▶ **WHAT YOU NEED TO DO**: Tell how many lines in the following entries include the word "سانتی", giving the figure alone.

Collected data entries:
*** Begin section ***
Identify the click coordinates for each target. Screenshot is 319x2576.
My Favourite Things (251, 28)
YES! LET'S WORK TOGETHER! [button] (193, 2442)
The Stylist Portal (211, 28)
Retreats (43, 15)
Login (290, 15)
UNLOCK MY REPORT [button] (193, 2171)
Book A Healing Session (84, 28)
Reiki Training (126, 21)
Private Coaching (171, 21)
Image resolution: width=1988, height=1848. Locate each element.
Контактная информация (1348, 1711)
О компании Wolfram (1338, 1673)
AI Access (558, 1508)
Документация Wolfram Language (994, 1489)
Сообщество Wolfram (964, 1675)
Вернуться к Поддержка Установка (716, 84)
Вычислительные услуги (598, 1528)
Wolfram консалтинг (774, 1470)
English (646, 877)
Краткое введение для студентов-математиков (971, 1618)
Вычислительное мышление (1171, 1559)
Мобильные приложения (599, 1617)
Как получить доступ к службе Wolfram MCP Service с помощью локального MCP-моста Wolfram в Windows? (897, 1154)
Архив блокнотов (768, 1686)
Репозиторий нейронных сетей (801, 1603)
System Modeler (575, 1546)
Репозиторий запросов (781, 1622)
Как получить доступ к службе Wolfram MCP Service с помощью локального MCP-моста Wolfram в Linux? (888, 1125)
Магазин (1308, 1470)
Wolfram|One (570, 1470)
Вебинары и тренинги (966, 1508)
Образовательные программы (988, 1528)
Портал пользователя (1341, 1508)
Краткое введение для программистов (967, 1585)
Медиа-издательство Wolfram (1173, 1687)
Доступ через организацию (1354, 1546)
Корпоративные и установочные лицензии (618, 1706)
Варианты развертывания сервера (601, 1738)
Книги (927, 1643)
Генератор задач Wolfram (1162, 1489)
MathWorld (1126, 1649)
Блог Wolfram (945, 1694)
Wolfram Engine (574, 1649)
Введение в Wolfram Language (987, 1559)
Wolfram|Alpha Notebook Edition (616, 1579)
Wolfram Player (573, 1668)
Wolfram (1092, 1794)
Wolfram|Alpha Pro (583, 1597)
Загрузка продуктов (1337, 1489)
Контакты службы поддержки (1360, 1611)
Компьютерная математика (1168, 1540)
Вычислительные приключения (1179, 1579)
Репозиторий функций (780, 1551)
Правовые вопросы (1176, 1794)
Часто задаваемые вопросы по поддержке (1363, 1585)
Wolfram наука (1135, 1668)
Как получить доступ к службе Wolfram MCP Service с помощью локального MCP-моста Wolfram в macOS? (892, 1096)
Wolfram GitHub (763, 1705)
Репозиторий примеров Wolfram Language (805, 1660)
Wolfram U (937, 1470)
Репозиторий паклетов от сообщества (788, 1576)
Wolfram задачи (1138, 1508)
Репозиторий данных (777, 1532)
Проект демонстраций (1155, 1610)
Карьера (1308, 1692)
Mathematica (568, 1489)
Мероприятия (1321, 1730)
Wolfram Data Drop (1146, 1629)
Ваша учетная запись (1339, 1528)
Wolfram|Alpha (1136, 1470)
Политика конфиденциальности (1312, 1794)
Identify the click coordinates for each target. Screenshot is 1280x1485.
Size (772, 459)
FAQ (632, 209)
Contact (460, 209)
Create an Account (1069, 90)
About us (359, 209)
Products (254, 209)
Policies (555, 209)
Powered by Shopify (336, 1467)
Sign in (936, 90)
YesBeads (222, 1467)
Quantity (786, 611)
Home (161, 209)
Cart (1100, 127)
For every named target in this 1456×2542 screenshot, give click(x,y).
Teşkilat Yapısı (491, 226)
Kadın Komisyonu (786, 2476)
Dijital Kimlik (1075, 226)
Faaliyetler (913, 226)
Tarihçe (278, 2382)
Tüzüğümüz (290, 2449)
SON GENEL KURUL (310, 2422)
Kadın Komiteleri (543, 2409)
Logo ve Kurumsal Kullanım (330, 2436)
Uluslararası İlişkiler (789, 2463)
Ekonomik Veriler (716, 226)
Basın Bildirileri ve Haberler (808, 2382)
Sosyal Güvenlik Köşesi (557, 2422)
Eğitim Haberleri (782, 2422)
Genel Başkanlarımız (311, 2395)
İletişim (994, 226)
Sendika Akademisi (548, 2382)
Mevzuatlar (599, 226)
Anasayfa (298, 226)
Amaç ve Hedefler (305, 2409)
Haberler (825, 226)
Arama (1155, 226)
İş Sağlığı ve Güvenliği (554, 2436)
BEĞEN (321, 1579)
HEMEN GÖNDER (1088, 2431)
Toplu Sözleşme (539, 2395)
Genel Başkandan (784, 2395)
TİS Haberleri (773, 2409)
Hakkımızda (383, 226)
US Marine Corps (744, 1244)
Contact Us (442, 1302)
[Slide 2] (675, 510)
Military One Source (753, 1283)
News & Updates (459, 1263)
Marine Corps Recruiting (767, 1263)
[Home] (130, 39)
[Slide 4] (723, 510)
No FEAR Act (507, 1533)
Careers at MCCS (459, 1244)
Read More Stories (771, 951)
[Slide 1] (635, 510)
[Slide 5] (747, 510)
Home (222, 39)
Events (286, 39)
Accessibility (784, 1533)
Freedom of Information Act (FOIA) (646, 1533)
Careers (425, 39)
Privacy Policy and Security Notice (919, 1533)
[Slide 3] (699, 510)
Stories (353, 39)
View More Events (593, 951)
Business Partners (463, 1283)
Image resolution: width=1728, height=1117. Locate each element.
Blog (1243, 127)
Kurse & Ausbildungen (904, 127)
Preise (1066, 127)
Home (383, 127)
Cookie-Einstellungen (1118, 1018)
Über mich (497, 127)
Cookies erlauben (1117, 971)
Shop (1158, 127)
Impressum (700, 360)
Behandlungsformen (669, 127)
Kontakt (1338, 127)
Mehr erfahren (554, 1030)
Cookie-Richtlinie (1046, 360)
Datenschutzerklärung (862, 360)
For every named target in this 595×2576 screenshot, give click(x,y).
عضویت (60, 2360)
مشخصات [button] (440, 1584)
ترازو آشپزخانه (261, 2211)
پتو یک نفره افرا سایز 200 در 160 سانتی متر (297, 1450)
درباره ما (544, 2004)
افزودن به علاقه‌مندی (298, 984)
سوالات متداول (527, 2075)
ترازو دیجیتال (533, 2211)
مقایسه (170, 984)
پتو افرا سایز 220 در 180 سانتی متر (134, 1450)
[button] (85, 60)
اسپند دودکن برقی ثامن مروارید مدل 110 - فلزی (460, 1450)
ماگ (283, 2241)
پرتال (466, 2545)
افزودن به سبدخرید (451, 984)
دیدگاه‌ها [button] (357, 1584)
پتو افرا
*** End section ***
▶ **RESPONSE TO THE TASK**: 2